While the horse whickered happily and munched on the piece of fruit, Xena rubbed her chin in thought, wondering where she could get some parchment and ink. She smiled as she looked out the window and saw the inn where they were staying.
Gabrielle turned over in the bed, pulling the sheet further around her face. As she stretched her hand out under the covers, patting, she felt a noticeable emptiness in the space beside her. She wondered if Xena was sleeping right on the edge. She opened her eyes, yawning as she did and blinked until her eyes adjusted to the darkness. The sun was not yet up, but from the bruised looking sky she guessed it wouldn't take long. There was no light in the room and wouldn't be for a while. She could only guess that it was dawn seeing as she woke by herself without provocation.
"Xena?" she said tiredly. She yawned again and lifted herself up onto her elbows, pulling back the covers. "Xe-Xena?"
Jumping from the bed, Gabrielle pulled back the covers the rest of the way. Even in the restricted light, she couldn't see Xena's outline on the mattress, nor was her armour laid out on the dresser where she'd put it the night before.

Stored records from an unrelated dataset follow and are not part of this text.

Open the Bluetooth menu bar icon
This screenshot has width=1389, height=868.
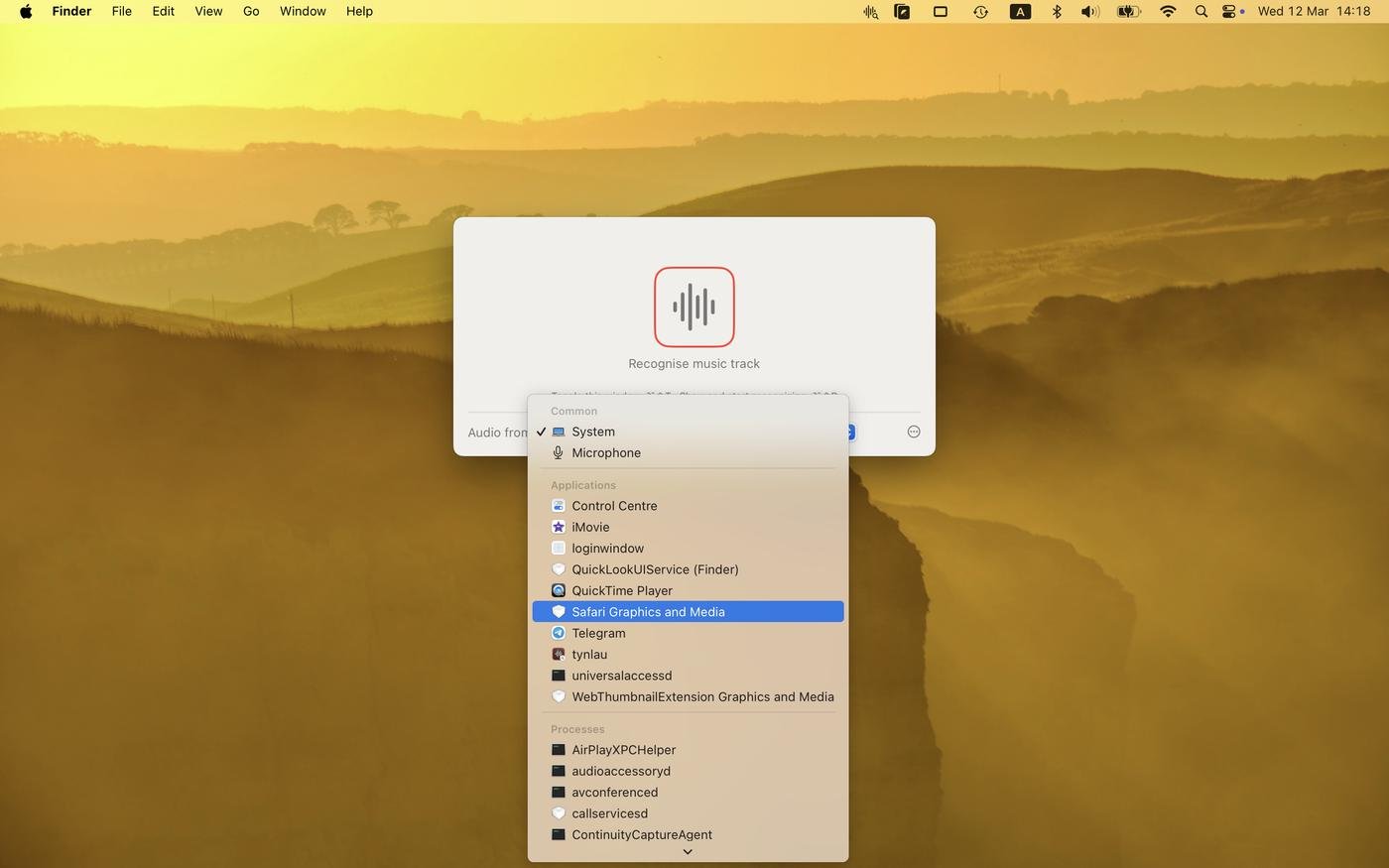pos(1057,12)
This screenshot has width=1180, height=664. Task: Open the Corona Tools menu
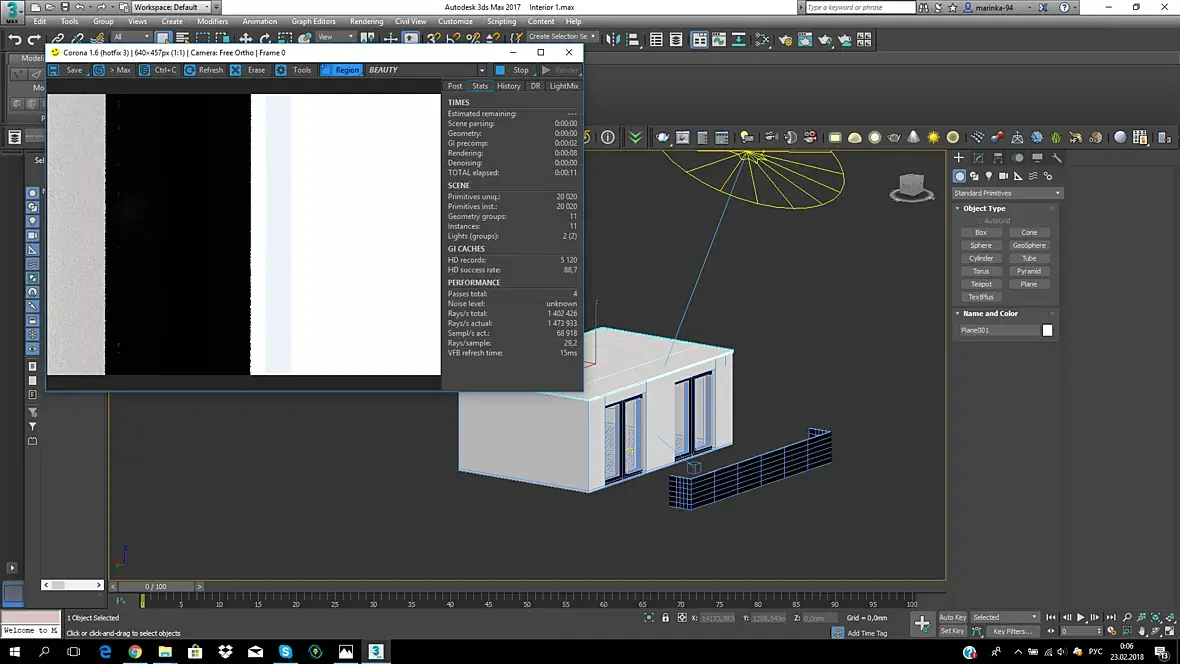(x=294, y=70)
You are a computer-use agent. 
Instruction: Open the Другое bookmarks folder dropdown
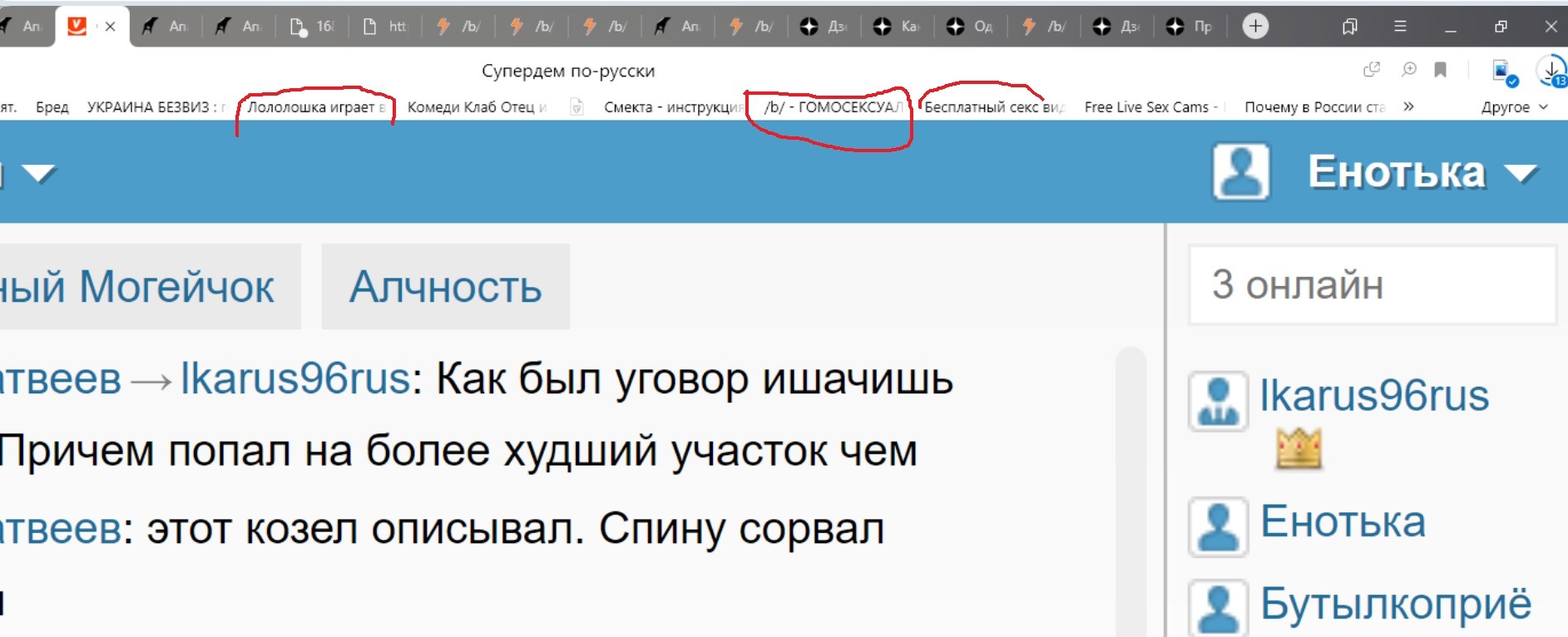[x=1514, y=107]
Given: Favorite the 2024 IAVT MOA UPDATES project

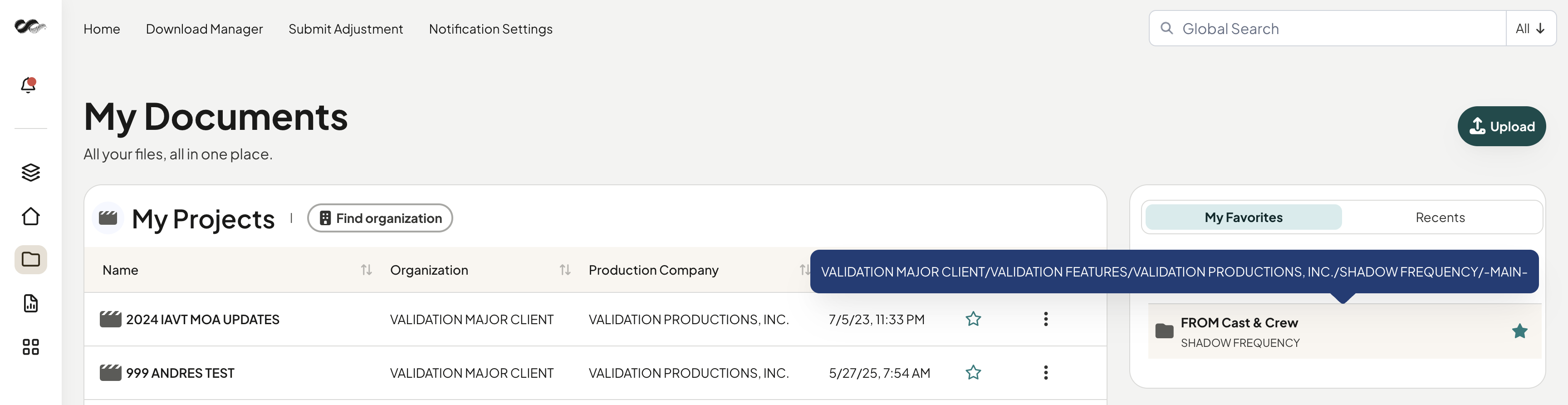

Gabrielle paced at the foot of the bed. Her first instinct was to panic. She was alone - Xena was nowhere in the room. She would tell her if she was going anywhere, right? If there was trouble, Xena would have woken her up for her own safety or to help. So where was she?
She paused in her pacing, her heart turning to stone. Was she angry with her for something? Perhaps she'd pushed Xena too far yesterday by asking her to write something. Was that it? She dragged a hand down her face. She knew how much reading and writing annoyed Xena, why did she have to push so thoughtlessly? The idea had just popped into her mind the day before when she had visited the theatre in the middle of the town. Seeing the stories come to life had lit a spark in her imagination. She had wanted to see if she could encourage Xena too, spread her love for writing.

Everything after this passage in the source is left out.